Any situation where all models being compared are special cases of a single "wide" model are supported. Examples include covariate selection, selection between models for the baseline hazard/survival with different levels of flexibility (e.g. comparing exponential and Weibull). An example of the latter is in the fic package vignette "Examples of focused model comparison: parametric survival models".

Parameters par of the focus function should be on the scale reported by the icoef component of the results of survreg, that is, with any positive-valued parameters log transformed.

Examples


library(survival)

## Fit exponential and Weibull models and plot fitted survival curves
ex <-  survreg(Surv(futime, fustat) ~ 1, data=ovarian, dist="exponential")
we <-  survreg(Surv(futime, fustat) ~ 1, data=ovarian, dist="weibull")

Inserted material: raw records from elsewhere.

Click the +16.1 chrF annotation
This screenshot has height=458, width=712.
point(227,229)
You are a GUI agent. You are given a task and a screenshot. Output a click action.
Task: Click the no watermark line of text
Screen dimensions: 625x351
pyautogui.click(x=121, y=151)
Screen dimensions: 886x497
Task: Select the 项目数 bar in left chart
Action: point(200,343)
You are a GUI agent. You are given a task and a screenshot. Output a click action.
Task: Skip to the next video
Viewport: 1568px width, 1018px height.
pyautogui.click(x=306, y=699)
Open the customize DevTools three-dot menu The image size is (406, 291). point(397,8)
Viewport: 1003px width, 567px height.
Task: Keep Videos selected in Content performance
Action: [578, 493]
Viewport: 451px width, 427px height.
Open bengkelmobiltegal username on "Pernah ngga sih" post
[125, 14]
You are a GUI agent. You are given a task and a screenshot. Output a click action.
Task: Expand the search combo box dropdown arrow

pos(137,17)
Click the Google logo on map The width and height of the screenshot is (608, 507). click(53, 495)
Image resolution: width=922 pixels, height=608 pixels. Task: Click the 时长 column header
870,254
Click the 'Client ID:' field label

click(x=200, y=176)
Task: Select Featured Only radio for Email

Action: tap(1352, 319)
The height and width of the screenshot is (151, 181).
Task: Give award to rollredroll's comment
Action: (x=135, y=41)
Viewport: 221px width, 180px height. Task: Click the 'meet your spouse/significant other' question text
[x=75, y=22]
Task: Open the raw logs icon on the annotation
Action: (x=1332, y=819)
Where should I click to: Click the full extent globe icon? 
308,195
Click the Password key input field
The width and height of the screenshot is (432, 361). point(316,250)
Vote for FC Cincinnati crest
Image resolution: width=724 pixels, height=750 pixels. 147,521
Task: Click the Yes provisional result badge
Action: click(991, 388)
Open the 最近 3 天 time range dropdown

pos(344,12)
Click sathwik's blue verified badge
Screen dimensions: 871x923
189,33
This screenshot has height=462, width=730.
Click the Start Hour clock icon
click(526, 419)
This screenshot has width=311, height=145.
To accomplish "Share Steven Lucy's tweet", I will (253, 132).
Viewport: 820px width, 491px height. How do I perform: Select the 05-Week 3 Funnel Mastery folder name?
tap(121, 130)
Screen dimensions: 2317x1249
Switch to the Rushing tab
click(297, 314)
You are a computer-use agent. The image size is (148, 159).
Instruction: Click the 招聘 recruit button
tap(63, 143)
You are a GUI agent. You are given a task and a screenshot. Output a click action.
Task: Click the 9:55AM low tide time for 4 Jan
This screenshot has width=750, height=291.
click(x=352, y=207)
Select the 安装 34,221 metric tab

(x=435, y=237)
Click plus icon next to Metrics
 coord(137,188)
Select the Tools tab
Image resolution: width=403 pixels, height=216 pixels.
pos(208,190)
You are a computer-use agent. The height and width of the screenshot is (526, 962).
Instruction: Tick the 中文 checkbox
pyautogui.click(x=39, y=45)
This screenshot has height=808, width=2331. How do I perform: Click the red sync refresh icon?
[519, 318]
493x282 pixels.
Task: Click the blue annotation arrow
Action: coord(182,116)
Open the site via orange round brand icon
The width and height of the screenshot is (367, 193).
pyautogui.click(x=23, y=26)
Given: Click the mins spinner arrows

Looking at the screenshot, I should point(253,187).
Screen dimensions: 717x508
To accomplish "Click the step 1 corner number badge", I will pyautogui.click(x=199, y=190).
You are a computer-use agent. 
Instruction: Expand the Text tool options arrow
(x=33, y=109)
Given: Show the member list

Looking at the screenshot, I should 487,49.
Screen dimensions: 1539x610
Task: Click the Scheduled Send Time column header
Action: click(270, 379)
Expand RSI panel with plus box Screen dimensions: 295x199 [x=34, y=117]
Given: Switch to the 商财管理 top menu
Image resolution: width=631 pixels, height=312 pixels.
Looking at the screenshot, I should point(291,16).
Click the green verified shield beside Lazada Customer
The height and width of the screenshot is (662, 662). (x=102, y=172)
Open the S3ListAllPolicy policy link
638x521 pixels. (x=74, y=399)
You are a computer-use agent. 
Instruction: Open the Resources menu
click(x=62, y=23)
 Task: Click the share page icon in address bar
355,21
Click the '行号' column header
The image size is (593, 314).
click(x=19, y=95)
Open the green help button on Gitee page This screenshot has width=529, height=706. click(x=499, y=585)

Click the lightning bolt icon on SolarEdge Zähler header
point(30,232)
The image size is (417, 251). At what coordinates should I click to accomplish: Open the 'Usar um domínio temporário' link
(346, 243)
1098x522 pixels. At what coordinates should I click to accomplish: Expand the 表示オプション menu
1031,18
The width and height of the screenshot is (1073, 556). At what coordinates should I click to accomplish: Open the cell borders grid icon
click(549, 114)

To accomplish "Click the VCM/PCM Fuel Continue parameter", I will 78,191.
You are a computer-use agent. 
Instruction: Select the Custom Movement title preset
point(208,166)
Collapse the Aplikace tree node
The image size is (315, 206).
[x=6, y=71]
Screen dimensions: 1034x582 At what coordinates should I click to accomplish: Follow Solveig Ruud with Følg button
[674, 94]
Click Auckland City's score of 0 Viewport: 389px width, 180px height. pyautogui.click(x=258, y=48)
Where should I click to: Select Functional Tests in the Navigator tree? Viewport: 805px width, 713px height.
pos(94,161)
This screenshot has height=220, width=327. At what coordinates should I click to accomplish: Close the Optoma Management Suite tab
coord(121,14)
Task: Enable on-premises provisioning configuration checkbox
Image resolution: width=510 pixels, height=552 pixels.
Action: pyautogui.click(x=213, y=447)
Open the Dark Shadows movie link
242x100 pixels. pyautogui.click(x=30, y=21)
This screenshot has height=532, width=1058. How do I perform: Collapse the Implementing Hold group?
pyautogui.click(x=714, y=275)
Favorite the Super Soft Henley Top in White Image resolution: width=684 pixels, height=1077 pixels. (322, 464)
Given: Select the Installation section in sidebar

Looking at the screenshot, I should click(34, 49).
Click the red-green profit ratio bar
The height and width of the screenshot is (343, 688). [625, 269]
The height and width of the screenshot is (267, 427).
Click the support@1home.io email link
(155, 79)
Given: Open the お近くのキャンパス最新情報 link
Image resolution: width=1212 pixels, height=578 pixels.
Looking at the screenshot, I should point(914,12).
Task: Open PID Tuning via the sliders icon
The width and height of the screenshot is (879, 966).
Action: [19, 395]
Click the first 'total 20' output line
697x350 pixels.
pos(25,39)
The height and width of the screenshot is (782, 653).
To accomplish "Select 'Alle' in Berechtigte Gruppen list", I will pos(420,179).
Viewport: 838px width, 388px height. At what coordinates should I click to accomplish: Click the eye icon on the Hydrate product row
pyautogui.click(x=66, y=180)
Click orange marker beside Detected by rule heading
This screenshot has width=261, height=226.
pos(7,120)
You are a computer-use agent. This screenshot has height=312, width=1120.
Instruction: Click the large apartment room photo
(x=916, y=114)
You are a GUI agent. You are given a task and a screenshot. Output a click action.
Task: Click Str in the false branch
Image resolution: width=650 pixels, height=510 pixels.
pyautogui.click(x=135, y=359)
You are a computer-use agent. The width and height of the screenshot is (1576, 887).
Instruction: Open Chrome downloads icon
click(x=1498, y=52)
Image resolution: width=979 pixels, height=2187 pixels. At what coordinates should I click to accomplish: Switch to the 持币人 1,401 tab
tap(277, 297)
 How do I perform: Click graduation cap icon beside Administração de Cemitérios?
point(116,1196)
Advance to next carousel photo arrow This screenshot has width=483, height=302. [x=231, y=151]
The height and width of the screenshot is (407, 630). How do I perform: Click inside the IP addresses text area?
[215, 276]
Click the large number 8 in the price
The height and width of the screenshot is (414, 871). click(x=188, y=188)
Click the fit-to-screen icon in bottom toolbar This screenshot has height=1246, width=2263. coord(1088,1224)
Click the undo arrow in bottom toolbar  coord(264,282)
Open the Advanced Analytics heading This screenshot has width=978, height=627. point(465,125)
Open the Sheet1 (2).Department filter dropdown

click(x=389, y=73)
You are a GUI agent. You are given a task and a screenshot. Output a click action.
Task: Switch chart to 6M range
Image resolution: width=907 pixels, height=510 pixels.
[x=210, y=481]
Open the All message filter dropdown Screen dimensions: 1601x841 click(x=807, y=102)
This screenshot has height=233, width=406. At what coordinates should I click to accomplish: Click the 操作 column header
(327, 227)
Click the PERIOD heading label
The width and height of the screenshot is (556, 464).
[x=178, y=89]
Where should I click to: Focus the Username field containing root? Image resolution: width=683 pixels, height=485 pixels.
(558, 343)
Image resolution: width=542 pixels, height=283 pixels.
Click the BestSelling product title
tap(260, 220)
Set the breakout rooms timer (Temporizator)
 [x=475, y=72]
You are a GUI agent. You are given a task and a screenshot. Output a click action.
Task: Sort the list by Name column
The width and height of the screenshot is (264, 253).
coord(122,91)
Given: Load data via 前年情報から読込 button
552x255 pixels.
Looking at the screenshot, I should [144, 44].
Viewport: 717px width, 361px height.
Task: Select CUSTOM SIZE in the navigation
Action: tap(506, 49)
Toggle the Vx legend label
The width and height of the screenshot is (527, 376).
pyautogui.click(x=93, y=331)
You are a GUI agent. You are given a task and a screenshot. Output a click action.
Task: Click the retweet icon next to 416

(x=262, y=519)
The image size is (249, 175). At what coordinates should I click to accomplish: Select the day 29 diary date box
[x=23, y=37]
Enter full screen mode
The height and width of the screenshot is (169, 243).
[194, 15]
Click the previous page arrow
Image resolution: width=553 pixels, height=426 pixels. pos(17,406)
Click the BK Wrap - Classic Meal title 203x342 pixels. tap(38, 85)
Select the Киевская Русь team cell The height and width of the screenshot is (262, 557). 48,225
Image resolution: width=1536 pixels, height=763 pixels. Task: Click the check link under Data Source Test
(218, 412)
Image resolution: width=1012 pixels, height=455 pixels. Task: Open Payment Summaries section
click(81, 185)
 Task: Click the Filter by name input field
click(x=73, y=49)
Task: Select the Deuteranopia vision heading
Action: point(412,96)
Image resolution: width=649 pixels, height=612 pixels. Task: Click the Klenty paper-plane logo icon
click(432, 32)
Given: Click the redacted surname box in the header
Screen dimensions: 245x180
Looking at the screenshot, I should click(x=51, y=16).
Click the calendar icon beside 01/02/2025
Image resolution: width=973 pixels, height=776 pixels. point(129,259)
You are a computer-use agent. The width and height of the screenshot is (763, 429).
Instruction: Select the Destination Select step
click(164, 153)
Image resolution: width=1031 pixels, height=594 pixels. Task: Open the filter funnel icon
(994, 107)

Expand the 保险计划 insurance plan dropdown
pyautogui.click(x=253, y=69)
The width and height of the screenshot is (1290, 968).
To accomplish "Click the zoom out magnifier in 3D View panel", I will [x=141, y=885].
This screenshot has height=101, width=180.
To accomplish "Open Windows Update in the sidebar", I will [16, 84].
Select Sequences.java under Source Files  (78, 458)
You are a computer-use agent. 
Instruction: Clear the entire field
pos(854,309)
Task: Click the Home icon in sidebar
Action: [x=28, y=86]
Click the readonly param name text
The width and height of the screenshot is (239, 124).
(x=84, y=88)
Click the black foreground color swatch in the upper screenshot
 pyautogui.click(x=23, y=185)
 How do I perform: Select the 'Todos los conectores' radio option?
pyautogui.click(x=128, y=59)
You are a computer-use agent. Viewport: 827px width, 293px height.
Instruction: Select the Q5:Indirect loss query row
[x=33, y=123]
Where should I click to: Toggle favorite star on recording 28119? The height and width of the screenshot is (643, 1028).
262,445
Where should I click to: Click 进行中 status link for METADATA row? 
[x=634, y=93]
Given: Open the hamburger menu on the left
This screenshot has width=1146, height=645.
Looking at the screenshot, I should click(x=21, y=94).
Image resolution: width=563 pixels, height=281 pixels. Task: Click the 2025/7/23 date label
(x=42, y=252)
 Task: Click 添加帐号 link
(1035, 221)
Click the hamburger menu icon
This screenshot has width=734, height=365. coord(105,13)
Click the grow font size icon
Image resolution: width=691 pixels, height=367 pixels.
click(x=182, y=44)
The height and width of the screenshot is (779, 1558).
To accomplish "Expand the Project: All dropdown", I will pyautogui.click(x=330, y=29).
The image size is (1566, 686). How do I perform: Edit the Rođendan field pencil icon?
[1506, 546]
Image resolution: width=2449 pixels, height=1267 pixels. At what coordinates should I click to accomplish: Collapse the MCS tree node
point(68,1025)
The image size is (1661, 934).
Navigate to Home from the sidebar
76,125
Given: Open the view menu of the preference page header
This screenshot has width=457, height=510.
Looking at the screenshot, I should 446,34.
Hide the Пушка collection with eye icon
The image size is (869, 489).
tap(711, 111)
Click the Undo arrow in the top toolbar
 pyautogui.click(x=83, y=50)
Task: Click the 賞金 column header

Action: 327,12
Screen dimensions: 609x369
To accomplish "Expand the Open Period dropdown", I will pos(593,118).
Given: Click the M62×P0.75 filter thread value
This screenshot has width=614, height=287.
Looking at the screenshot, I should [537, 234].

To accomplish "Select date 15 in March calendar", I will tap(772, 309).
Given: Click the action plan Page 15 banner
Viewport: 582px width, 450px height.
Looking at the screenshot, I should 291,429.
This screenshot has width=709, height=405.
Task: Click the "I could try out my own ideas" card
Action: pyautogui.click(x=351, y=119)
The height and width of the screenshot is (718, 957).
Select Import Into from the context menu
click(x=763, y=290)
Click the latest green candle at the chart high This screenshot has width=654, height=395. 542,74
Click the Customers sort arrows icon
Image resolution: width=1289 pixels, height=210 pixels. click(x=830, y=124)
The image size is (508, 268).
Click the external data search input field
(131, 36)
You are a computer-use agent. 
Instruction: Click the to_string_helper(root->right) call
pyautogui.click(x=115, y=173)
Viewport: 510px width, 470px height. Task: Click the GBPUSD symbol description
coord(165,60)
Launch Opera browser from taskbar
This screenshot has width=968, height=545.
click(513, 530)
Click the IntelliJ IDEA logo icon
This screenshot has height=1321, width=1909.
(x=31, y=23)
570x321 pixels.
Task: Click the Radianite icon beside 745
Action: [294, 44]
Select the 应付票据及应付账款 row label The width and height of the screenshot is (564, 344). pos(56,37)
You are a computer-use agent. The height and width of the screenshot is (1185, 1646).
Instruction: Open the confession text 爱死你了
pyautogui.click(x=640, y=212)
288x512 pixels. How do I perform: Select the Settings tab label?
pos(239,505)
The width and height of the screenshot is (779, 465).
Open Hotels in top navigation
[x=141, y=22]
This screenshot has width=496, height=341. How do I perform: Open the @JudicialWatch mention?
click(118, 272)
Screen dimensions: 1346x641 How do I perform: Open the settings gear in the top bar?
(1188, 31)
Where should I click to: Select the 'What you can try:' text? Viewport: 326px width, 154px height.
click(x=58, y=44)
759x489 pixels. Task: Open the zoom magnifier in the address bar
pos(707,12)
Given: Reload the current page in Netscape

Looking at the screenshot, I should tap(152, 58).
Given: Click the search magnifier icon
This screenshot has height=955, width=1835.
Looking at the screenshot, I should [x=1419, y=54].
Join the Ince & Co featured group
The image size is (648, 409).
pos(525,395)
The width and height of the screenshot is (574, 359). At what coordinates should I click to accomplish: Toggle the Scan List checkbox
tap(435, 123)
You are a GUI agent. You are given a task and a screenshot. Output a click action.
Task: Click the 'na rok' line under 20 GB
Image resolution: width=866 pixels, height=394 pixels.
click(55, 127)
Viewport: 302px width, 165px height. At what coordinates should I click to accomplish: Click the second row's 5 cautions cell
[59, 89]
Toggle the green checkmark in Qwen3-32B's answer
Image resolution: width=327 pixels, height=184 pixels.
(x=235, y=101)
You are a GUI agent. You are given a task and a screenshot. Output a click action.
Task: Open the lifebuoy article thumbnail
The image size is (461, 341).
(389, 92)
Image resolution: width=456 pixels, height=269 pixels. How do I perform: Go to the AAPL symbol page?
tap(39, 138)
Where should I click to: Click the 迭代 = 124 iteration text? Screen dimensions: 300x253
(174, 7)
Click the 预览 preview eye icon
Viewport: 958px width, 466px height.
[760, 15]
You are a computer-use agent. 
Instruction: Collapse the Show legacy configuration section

## Plot fitted survival curves, highlighting 1 year survival 
plot(survfit(Surv(futime, fustat) ~ 1, data=ovarian))
t <- seq(0, 1200)
lines(t, pweibull(q=t, shape=exp(we$icoef[2]),
                  scale=exp(we$icoef[1]), lower.tail=FALSE))
lines(t, pexp(q=t, rate=1/exp(ex$icoef[1]), lower.tail=FALSE), lty=2)
abline(v=365, col="gray")

## Focused model comparison for focus of 1-year survival probability
indmat <- rbind(exp    = c(1,0),
                weib   = c(1,1))
surv1yr <- function(par){
    pweibull(q=365, shape=exp(par[2]), scale=exp(par[1]), lower.tail=FALSE)
}
fic(we, inds=indmat, focus=surv1yr, sub=list(ex, we))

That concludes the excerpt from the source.